- Born: April 10, 1951 (age 73) New York City, New York, United States
- Occupation: Composer
- Years active: 1973–present
- Father: Elmer Bernstein

= Peter Bernstein (composer) =

American composer

Peter Bernstein (born April 10, 1951) is an American film score composer, and is the son of Academy Award-winning composer and conductor Elmer Bernstein, with whom he frequently collaborated.

Notable films scored or co-scored by Peter Bernstein include Silent Rage (1982), Bolero (1984), The Ewok Adventure (1984), Ewoks: The Battle for Endor (1985), My Science Project (1985), Canadian Bacon (1995), Wild Wild West (1999) and Megiddo: The Omega Code 2 (2001).

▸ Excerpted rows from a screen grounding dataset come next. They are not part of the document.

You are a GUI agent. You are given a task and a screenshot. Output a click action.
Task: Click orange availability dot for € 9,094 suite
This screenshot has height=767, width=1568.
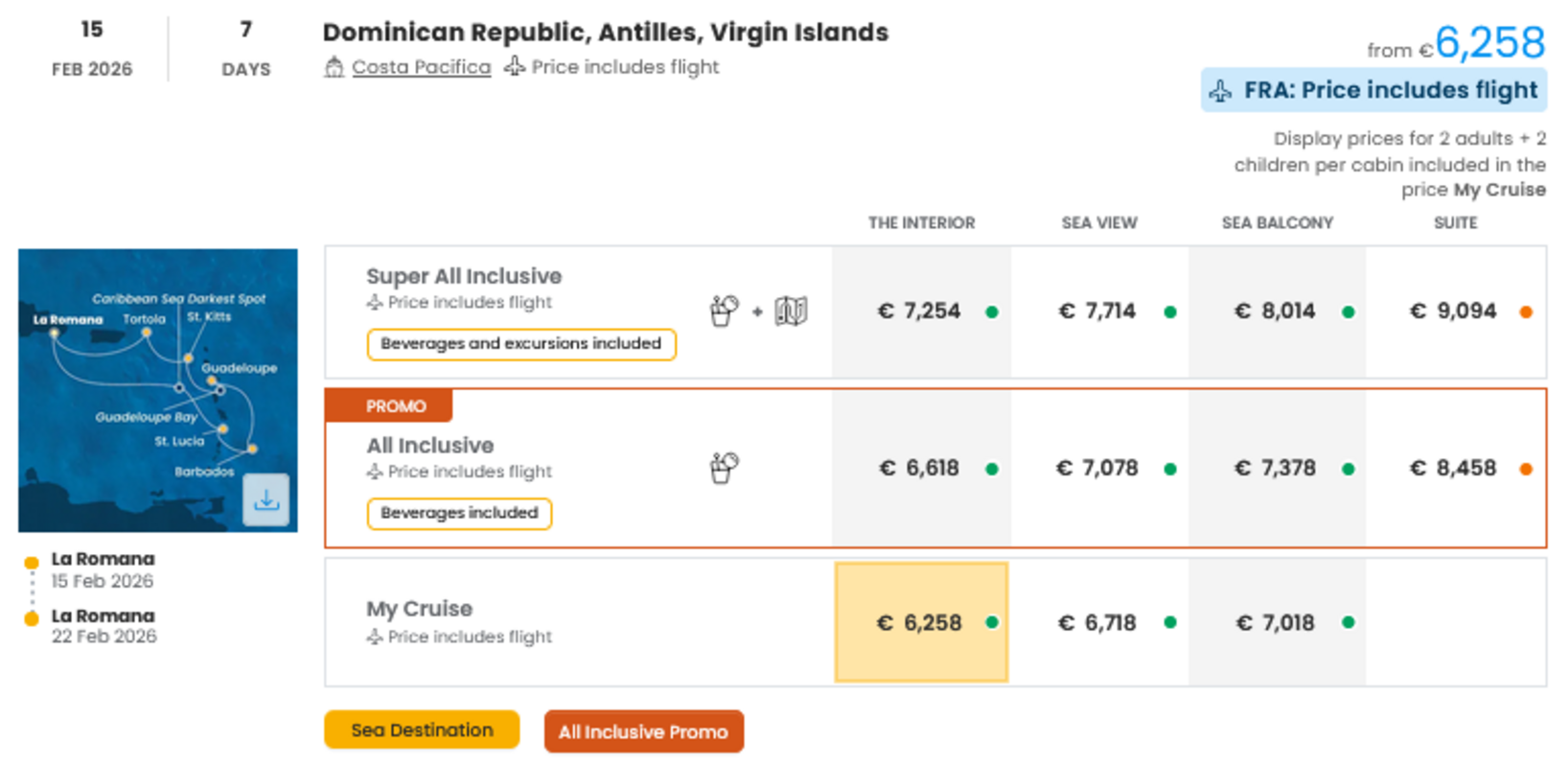tap(1526, 312)
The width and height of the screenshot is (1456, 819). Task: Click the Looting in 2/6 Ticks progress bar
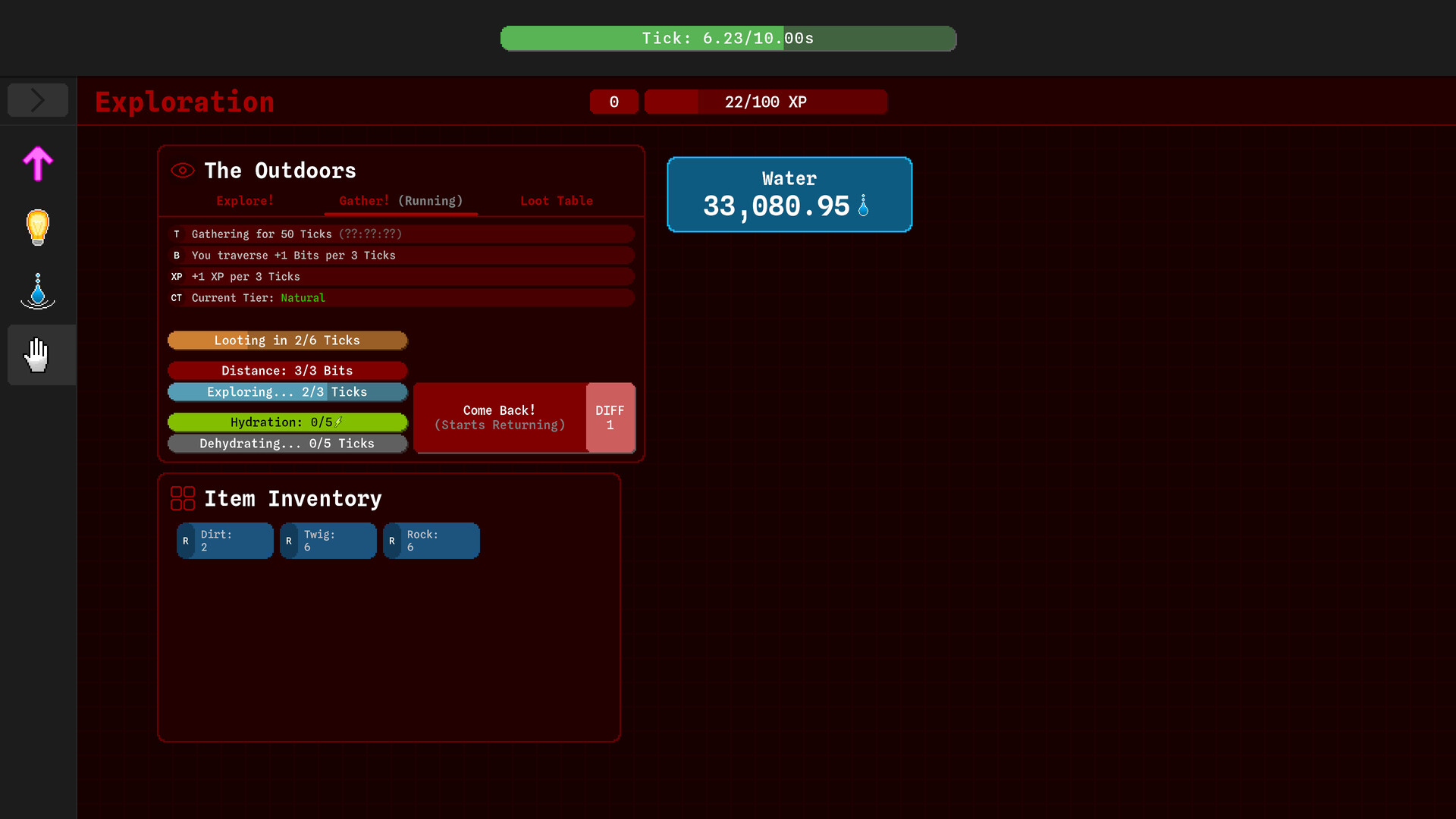click(x=287, y=340)
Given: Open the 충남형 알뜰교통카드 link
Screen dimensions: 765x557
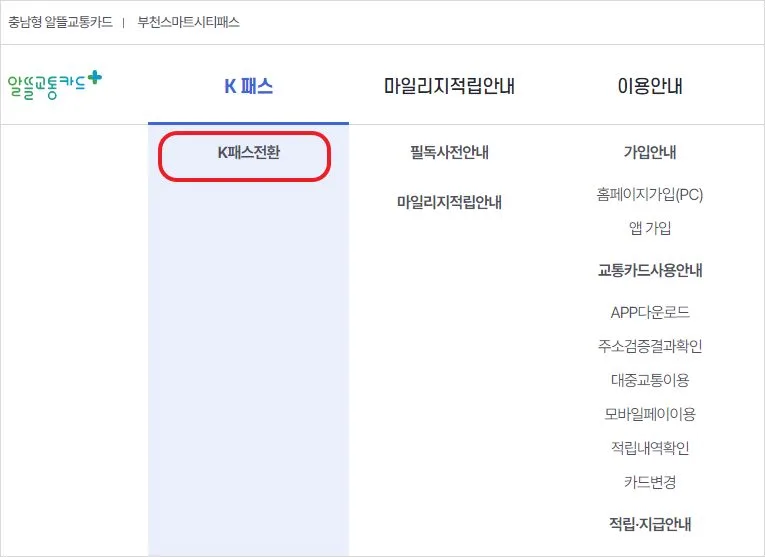Looking at the screenshot, I should pyautogui.click(x=60, y=21).
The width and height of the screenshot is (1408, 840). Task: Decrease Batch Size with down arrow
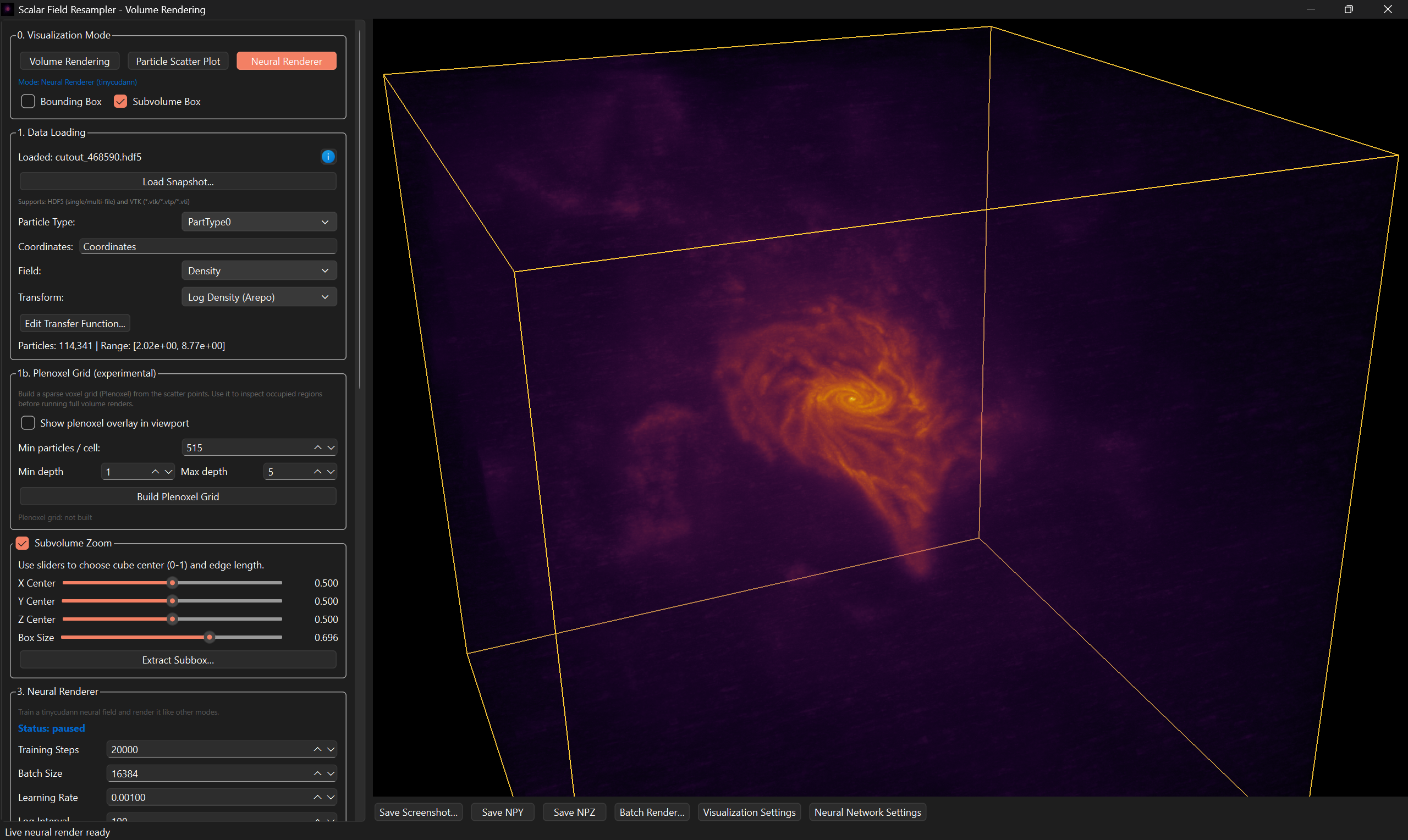331,773
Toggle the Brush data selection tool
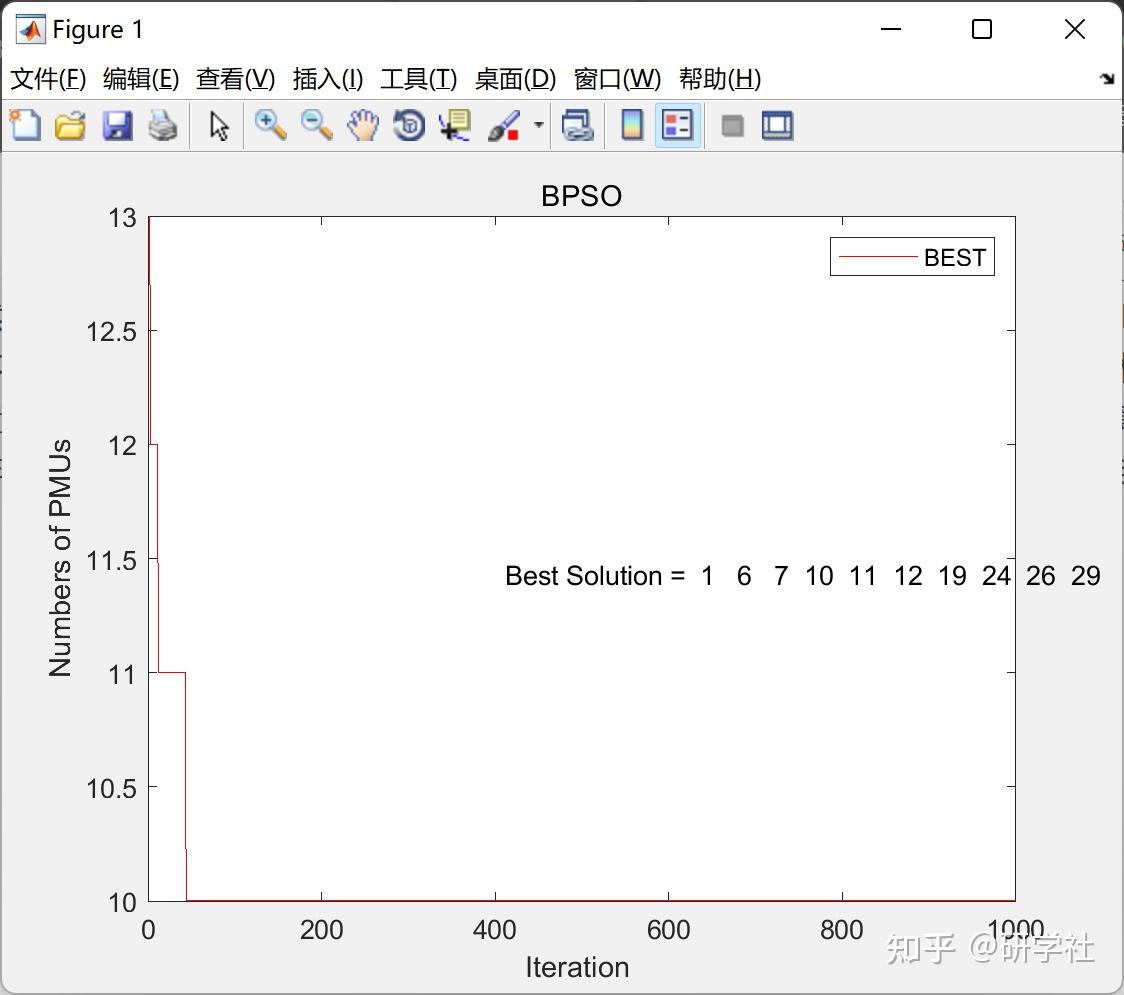Viewport: 1124px width, 995px height. [504, 125]
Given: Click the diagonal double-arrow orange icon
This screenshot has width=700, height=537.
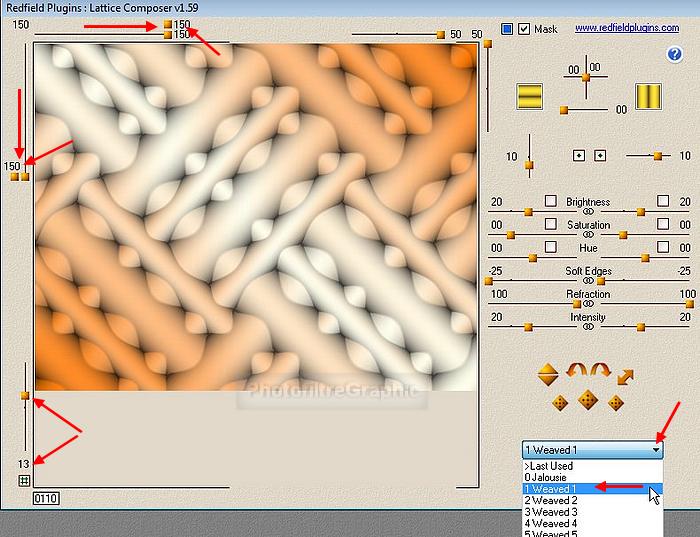Looking at the screenshot, I should tap(626, 377).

He has also composed music for television series such as 21 Jump Street (1987), The New Outer Limits (1996; one episode, season 2, "Beyond the Veil"), Walker, Texas Ranger (1995; one episode, season 3, "The Big Bamboozle"), Stargate SG-1 (1997), Rough Riders (1997) and Masters of Horror (2005). He was a score consultant for Rob Simonsen for Ghostbusters: Afterlife, providing orchestration advice and feedback on Simonsen's implementation of Elmer Bernstein's Ghostbusters material. He also served as score consultant for Ghostbusters: Frozen Empire.